#### Records for this exercise:

== Segment start ==

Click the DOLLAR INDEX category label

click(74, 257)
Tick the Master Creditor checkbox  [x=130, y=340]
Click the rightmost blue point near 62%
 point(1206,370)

== Segment end ==
== Segment start ==

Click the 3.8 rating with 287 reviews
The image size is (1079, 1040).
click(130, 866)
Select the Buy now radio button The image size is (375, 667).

== Segment end ==
== Segment start ==

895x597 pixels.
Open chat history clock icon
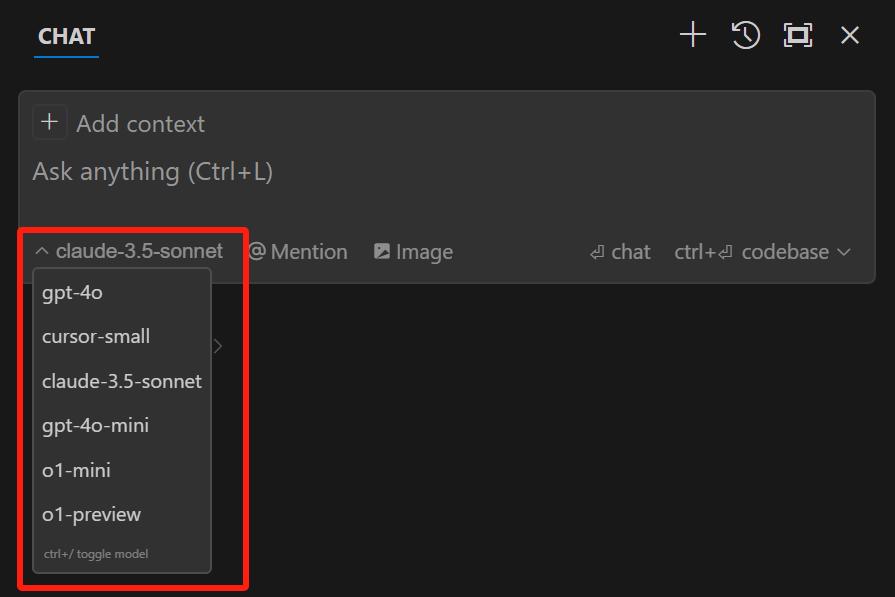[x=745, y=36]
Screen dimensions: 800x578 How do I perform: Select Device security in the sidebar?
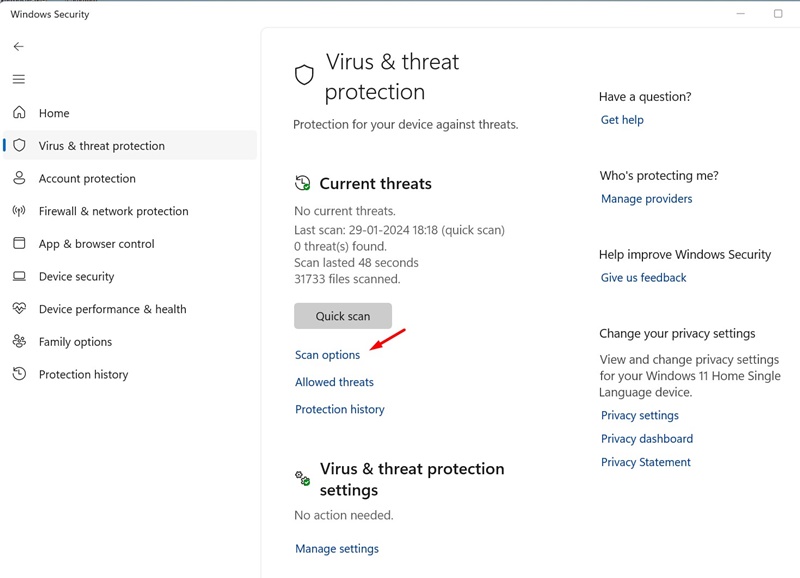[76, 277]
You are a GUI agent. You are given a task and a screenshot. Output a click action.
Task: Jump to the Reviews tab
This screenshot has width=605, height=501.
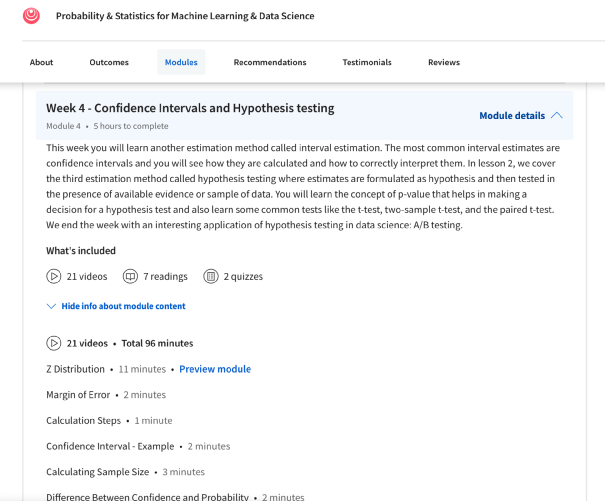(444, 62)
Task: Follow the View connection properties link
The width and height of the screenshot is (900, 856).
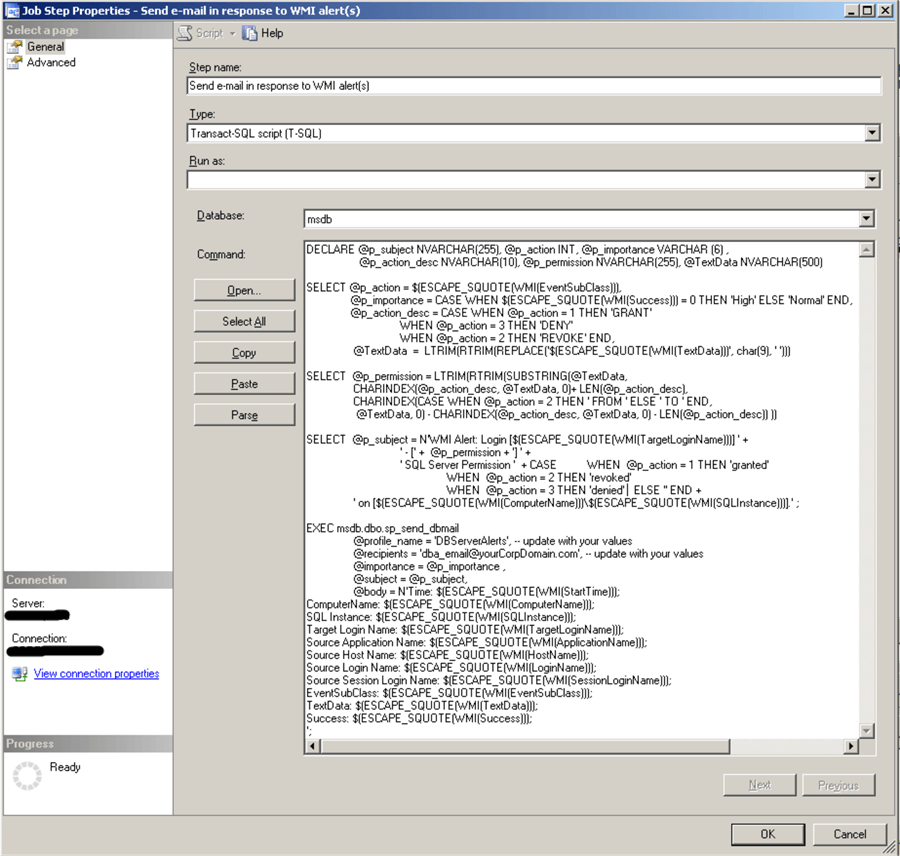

== Segment end ==

#### Assigned task:
A verbatim reproduction is expected: starting at the line above that has "Screen dimensions: 800x578", ending at the line that has "The width and", both included, and with no pictures and no other lines.

#### Answer to this exercise:
Screen dimensions: 800x578 How do I perform: Select Device security in the sidebar?
[76, 277]
You are a GUI agent. You are given a task and a screenshot. Output a click action.
Task: Jump to the Reviews tab
This screenshot has width=605, height=501.
(444, 62)
Task: Follow the View connection properties link
The width and height of the screenshot is (900, 856).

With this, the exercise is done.